In this Tuesday, Feb. 7, 2017, photo released by U.S. Immigration and Customs Enforcement, foreign nationals are arrested during a targeted enforcement operation conducted by U.S. Immigration and Customs Enforcement (ICE) aimed at immigration fugitives, re-entrants and at-large criminal aliens in Los Angeles. Advocacy groups said that Immigration and Customs Enforcement officers are rounding up people in large numbers around the country, with roundups in Southern California being especially heavy-handed, as part of stepped-up enforcement under President Donald Trump. (Charles Reed/U.S. Immigration and Customs Enforcement via AP)

It’s official. On Tuesday, a federal appeals court ruled in a 3-0 vote that states may punish cities that harbor illegal immigrants, as well as force local law enforcement to turn over any illegal immigrants to ICE for deportation.


Texas Governor Greg Abbott tweeted about the court’s ruling on Tuesday, stating that the “law is in effect.”

According to the Washington Times, the law also allows punishment for local political officials and law enforcement leaders who carry out pro-sanctuary city policies.

Sanctuary city advocates argued that such a law would breach the 4th Amendment rights of illegal immigrants. Judge Edith H. Jones, however, wrote in the court’s opinion that it’s not exactly clear if non-citizens enjoy the same rights as citizens.

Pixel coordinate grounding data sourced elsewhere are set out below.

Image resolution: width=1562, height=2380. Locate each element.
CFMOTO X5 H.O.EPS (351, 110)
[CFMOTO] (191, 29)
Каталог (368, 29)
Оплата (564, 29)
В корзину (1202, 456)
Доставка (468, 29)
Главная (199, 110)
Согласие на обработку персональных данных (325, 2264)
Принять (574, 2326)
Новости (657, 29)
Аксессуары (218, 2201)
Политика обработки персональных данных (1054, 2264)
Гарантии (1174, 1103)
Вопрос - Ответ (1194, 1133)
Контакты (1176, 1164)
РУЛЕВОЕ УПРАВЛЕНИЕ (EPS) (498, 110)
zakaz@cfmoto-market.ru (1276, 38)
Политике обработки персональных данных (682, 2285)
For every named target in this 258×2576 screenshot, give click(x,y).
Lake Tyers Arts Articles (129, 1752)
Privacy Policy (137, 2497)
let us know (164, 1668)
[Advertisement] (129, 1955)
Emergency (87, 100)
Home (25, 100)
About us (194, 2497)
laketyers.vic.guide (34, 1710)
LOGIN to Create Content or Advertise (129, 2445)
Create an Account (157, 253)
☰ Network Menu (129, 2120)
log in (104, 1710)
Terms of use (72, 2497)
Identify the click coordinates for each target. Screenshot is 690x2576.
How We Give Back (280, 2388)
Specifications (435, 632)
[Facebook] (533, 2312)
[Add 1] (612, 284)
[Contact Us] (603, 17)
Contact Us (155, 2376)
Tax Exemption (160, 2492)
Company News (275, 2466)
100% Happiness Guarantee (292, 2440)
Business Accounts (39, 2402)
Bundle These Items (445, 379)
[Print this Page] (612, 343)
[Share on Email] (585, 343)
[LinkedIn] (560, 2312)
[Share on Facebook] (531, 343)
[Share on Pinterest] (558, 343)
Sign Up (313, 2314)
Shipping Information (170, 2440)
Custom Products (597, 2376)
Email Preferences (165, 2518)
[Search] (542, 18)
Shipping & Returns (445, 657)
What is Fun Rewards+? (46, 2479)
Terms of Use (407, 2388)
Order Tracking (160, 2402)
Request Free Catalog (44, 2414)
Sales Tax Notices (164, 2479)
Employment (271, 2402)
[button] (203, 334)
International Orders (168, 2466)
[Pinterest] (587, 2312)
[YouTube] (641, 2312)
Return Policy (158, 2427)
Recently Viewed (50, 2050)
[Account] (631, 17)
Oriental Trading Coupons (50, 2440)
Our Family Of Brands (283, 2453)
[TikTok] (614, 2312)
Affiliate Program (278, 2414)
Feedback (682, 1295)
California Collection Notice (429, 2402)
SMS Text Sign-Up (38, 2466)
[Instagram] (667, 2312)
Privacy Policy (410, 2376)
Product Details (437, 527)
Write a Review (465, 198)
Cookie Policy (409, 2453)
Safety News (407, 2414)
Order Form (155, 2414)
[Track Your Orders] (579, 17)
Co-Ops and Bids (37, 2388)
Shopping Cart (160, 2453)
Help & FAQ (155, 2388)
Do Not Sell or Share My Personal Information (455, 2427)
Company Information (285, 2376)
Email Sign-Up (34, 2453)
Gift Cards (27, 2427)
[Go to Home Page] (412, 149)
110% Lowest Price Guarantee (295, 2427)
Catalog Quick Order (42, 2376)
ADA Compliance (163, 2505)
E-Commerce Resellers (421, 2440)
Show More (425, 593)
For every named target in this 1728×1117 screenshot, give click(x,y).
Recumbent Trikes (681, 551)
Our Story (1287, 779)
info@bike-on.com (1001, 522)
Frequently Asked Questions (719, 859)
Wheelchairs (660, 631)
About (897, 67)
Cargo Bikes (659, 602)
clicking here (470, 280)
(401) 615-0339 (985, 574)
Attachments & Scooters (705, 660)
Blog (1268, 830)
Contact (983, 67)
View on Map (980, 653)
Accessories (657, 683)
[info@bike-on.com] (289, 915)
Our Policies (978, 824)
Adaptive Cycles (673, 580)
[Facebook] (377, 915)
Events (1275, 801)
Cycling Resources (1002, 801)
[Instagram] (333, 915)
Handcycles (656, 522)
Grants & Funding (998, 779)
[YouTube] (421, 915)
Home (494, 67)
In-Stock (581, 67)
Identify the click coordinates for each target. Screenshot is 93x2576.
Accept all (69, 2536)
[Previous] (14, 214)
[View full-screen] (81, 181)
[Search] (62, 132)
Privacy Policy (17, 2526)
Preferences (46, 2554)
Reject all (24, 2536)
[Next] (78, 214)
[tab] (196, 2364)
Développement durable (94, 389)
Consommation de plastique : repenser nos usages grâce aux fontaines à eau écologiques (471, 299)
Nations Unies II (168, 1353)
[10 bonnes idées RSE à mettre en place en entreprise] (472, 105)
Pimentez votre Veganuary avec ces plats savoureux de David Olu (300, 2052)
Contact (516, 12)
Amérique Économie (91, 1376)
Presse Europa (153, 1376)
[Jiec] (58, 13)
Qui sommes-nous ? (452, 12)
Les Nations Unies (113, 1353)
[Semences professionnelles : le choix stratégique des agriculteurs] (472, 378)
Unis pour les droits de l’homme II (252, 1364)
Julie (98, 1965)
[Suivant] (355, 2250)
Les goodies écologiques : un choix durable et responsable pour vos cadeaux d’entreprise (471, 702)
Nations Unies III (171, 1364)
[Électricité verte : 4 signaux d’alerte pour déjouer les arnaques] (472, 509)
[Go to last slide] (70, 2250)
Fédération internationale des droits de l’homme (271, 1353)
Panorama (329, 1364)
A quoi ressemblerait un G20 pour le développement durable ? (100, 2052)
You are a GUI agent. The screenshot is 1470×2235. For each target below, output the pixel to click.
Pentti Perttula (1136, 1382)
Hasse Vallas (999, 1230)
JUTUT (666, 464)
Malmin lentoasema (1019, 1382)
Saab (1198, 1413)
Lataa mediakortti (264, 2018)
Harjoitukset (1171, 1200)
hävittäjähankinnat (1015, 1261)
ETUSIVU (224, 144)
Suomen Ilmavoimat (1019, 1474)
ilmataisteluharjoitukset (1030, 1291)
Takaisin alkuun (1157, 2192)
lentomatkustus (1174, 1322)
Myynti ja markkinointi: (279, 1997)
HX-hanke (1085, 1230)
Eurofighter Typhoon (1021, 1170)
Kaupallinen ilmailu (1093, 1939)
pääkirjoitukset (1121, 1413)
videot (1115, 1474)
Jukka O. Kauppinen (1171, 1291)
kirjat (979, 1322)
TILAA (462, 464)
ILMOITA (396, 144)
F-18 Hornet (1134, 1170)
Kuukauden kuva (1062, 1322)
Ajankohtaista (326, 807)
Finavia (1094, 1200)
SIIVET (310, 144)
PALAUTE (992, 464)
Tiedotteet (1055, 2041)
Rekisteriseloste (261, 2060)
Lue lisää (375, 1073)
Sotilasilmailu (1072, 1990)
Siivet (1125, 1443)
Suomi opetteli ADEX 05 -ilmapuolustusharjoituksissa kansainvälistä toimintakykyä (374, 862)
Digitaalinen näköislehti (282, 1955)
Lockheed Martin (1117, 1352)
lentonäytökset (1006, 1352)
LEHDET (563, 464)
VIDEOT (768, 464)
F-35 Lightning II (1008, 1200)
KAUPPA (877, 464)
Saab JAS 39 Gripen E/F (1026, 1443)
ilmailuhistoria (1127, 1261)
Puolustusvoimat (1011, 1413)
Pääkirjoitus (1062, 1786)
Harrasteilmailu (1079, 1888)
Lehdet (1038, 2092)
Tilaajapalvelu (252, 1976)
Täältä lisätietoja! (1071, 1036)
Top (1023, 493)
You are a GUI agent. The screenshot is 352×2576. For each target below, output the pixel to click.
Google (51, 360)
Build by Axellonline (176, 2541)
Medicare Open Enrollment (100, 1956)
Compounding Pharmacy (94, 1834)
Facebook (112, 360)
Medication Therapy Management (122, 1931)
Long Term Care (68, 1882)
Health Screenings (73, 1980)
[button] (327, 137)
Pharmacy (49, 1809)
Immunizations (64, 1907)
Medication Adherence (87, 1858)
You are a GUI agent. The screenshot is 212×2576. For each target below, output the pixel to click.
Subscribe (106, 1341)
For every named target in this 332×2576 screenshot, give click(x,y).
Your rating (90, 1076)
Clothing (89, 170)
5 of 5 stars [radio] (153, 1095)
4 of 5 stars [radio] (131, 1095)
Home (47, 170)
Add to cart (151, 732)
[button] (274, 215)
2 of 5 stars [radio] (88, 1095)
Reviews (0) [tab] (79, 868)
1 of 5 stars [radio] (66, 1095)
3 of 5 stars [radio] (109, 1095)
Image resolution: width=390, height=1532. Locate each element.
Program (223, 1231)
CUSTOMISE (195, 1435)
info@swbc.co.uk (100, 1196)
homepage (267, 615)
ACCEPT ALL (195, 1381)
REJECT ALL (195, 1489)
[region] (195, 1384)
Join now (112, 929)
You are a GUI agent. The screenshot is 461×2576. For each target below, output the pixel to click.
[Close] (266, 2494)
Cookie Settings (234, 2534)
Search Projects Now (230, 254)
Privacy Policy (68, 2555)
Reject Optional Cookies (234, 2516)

For one, it’s odd that it’s suggested by illegal immigrant advocates that they should enjoy the same rights legal citizens do. They are citizens of another country, and thus don’t qualify for all the benefits and rights extended to Americans. Stepping foot on our soil should not reward the individual with all the good stuff America offers its citizens, especially when that person doesn’t have to pay taxes.


But I’d also like to raise the point that the idea of sanctuary cities has muddied the waters in terms of how we view illegal immigrants. It’s understandable to feel pity or empathy toward someone who wants to escape from their 3rd world hell in favor of something better. But they are still illegal immigrants. By default, being here illegally makes them criminals whether they’re the worst of sinners or the best of saints.

The law has to be enforced because without laws that govern the system, there is no system. Frankly, it’s that system that has made this country so attractive, and if they want to be a part of it, then they must go through the process so many others have, too.